Al-Dulaimi said he was blocked Sunday from leaving to attend a parliament session for the second day running, and accused the Iraqi troops guarding his home of turning away relatives trying to visit.

"It is unprecedented in Iraq to put a lawmaker under house arrest," al-Dulaimi added. "This is illegal and unconstitutional."

Shiite lawmakers suggested that al-Dulaimi's guards played a part in forcing Shiite families out of Baghdad's Adil district, where the Sunni leader's compound is located.

"Adnan al-Dulaimi stands accused," declared one Shiite lawmaker, Bahaa al-Aaraji. "His security guards could be members of al-Qaida, and he's unable to do anything about them."

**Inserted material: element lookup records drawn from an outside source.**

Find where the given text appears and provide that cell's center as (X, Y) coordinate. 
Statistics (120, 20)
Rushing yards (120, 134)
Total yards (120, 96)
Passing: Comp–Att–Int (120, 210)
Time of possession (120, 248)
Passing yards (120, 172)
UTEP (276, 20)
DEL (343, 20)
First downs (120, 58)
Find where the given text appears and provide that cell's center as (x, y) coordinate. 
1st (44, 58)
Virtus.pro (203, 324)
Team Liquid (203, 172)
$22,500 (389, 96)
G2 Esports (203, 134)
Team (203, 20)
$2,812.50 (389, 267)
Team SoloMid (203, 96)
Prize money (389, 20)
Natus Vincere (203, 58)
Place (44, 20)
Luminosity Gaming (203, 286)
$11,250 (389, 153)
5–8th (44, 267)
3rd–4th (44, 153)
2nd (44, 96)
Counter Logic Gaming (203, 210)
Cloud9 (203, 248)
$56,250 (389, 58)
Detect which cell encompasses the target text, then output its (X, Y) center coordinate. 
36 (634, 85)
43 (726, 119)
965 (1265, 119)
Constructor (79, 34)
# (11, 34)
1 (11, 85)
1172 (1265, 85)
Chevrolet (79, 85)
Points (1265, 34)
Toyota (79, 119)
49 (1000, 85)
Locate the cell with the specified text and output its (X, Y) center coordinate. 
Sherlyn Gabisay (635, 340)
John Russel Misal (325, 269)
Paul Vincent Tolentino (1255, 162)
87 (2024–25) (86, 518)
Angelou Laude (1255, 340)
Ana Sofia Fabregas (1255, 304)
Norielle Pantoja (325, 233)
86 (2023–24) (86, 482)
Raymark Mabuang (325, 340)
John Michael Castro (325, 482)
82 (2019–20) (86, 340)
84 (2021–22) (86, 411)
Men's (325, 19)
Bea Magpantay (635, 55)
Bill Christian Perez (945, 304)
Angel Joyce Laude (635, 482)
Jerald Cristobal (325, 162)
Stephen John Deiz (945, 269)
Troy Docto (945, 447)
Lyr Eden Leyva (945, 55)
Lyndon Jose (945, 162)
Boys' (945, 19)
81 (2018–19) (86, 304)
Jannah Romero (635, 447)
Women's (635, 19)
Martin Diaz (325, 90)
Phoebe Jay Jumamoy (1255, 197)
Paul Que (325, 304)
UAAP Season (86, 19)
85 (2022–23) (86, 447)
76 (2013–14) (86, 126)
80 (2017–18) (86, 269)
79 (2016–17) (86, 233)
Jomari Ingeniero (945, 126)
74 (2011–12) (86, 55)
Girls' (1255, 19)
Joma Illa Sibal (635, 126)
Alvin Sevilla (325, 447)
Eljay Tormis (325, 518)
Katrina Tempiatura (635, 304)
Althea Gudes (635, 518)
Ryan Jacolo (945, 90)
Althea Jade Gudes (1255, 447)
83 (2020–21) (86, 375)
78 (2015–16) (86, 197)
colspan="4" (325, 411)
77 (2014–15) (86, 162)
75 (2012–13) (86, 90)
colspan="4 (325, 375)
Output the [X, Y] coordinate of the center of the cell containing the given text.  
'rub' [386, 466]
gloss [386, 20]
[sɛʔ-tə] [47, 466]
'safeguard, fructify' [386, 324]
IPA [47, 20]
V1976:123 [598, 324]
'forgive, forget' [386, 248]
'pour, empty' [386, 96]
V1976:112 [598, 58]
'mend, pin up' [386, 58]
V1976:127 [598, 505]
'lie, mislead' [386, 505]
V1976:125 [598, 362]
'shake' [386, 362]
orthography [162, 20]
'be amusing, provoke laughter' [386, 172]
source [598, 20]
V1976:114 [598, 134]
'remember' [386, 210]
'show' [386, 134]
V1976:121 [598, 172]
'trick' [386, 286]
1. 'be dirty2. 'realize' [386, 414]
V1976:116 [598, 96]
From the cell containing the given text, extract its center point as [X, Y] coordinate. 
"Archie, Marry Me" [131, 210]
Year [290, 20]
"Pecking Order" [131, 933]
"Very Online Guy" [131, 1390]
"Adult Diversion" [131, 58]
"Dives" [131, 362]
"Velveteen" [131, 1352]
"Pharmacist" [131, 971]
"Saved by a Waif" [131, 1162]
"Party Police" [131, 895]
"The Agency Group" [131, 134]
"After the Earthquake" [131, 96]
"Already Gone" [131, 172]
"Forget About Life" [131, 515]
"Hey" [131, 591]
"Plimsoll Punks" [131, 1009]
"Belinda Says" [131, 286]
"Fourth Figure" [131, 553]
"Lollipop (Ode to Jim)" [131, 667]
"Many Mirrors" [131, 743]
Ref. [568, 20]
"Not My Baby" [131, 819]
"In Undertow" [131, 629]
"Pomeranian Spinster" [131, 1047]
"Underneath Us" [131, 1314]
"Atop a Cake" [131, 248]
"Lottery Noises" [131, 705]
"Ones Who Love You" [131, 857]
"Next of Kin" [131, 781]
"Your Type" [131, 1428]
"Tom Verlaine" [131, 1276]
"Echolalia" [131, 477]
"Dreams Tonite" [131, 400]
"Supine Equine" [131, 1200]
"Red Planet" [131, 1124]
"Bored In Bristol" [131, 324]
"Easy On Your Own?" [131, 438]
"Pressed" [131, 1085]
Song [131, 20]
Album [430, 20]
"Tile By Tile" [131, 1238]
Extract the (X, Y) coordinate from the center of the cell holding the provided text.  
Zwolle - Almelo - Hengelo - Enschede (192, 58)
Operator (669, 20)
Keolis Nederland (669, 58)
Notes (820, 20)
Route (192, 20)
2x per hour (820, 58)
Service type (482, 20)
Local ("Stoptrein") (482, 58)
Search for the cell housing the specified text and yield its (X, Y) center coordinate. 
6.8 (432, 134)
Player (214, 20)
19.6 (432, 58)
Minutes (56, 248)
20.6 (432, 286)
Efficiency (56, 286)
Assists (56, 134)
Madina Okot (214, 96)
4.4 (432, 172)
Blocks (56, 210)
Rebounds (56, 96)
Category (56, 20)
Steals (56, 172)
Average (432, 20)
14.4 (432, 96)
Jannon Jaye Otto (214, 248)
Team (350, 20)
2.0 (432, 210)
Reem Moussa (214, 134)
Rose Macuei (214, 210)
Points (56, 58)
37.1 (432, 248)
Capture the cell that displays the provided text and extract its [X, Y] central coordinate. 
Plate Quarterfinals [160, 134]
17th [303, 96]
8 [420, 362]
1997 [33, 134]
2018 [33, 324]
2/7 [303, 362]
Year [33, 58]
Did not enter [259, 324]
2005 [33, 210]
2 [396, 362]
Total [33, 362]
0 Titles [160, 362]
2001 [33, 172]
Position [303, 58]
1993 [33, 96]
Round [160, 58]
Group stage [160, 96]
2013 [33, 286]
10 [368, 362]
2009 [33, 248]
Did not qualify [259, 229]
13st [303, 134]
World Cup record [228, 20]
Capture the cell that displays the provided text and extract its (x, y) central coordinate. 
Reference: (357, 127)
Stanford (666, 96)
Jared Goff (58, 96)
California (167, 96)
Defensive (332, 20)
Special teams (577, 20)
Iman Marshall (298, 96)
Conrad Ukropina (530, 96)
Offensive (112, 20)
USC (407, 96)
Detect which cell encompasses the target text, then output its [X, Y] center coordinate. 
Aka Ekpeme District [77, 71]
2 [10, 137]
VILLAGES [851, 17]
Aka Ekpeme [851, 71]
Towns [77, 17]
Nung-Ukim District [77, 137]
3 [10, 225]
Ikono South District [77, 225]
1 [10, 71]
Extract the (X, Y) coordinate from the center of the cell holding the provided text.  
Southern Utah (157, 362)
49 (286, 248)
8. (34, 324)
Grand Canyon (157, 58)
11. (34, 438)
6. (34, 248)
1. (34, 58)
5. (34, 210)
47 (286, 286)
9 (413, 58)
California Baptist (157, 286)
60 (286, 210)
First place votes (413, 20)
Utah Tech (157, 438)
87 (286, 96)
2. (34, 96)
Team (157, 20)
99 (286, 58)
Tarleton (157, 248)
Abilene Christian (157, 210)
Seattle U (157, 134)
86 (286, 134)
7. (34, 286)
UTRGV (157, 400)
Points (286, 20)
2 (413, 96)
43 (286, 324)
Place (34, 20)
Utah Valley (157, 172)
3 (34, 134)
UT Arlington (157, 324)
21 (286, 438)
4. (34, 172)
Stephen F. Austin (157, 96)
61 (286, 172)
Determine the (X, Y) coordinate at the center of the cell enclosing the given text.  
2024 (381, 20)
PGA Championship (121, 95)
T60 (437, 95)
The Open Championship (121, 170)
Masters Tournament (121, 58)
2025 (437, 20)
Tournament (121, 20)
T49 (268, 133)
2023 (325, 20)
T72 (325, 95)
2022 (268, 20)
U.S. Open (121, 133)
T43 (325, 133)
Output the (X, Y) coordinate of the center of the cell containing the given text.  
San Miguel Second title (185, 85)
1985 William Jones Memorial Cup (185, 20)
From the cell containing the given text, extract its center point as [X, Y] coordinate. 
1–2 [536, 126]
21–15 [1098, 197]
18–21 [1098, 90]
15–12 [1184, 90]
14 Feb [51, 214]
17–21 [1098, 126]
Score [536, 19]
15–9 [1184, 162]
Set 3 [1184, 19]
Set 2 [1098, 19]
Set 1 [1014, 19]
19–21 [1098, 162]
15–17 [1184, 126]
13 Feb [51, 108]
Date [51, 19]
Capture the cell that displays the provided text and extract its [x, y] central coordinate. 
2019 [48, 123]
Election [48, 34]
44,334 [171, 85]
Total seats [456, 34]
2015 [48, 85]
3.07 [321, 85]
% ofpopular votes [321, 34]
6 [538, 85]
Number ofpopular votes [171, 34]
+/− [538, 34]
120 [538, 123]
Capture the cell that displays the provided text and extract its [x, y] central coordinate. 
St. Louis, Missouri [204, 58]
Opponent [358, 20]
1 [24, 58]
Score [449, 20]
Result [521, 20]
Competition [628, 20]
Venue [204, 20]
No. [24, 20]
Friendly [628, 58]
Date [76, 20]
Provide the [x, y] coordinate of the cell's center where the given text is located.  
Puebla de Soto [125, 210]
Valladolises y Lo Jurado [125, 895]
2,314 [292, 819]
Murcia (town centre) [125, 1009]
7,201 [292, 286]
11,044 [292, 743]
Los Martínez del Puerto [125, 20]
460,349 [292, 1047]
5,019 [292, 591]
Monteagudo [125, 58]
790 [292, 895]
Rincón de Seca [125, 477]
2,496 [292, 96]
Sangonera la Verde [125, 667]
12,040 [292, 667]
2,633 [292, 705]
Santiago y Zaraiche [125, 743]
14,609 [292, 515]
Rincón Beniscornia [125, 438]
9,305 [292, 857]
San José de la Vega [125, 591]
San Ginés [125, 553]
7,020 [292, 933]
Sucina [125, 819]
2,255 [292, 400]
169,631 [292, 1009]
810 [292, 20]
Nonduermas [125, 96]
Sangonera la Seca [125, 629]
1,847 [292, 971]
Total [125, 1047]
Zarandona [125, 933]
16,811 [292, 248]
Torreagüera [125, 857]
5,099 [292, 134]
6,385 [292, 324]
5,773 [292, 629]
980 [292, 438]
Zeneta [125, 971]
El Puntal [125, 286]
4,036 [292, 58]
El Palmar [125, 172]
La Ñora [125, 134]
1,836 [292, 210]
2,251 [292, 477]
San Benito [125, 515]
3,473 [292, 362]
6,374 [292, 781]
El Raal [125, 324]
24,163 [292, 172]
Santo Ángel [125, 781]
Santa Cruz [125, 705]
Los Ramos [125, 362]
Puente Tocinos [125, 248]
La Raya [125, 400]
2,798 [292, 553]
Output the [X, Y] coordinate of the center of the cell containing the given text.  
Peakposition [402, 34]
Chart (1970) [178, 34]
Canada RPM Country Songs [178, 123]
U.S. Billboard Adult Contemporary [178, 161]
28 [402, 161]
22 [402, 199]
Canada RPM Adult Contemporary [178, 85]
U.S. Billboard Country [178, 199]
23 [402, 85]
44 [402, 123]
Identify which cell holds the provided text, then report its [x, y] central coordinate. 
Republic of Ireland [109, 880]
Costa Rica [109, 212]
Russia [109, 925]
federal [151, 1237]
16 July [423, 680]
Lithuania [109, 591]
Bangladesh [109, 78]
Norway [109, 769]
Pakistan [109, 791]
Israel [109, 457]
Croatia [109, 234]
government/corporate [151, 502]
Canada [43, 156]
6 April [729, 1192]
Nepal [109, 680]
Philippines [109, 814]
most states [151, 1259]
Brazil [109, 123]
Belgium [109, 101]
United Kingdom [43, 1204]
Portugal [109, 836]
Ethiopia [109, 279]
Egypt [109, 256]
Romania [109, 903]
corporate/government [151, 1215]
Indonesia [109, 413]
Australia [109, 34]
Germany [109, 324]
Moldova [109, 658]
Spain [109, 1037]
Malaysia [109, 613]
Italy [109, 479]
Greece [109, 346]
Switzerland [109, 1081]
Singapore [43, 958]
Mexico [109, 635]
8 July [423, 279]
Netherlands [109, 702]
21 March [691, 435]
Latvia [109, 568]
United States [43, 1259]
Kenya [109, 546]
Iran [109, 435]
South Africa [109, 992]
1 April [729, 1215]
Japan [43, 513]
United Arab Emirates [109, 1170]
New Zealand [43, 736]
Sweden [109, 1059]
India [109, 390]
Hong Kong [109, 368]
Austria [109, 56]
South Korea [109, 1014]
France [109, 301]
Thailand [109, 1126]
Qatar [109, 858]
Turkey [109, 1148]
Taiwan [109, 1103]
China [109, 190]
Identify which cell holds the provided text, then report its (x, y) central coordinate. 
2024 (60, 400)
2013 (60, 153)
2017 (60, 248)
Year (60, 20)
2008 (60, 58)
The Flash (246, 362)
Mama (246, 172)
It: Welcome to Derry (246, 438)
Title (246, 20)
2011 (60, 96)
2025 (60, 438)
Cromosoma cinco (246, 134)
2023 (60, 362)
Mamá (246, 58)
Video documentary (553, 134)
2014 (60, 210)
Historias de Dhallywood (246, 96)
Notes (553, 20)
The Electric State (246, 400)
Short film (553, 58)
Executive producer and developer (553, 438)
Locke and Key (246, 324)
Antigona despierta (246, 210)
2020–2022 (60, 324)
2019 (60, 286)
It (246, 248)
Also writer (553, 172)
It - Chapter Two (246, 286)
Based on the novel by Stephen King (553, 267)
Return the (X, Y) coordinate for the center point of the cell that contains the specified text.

Brig. Gen. Qassim al-Moussawi, the chief Iraqi military spokesman in Baghdad, said his forces were not authorized to let al-Dulaimi leave, even under army escort.

"We are protecting him, and we urged him not to go out because most of his guards were arrested and we have intelligence saying that his life in danger," he added.

The violence Sunday included a roadside bomb that exploded about 7:30 a.m. next to a police patrol in Baghdad's Mansour neighborhood, killing two policemen and injuring two, an officer said.

About 90 minutes later, gunmen in a speeding car shot a Shiite policeman as he drove through Mansour to work, another officer said. The slain officer, Lt. Col. Aqeel Abdul-Hussein, was not in uniform at the time, the officer said.

Elsewhere in Baghdad, a roadside bomb planted beneath a parked car exploded near the heavily fortified Buratha Shiite mosque, the site of one of the war's deadliest suicide attacks and a frequent target of Sunni extremists. One Iraqi civilian was killed, police said. In April 2006, two suicide bombers struck the mosque, killing 85 people.

Outside the capital, a roadside bomb targeting an Iraqi army patrol near Samarra, 60 miles north of Baghdad, killed three soldiers and injured four, an officer said.

The officials who offered accounts of the attacks spoke on condition of anonymity because they were not authorized to speak to the media.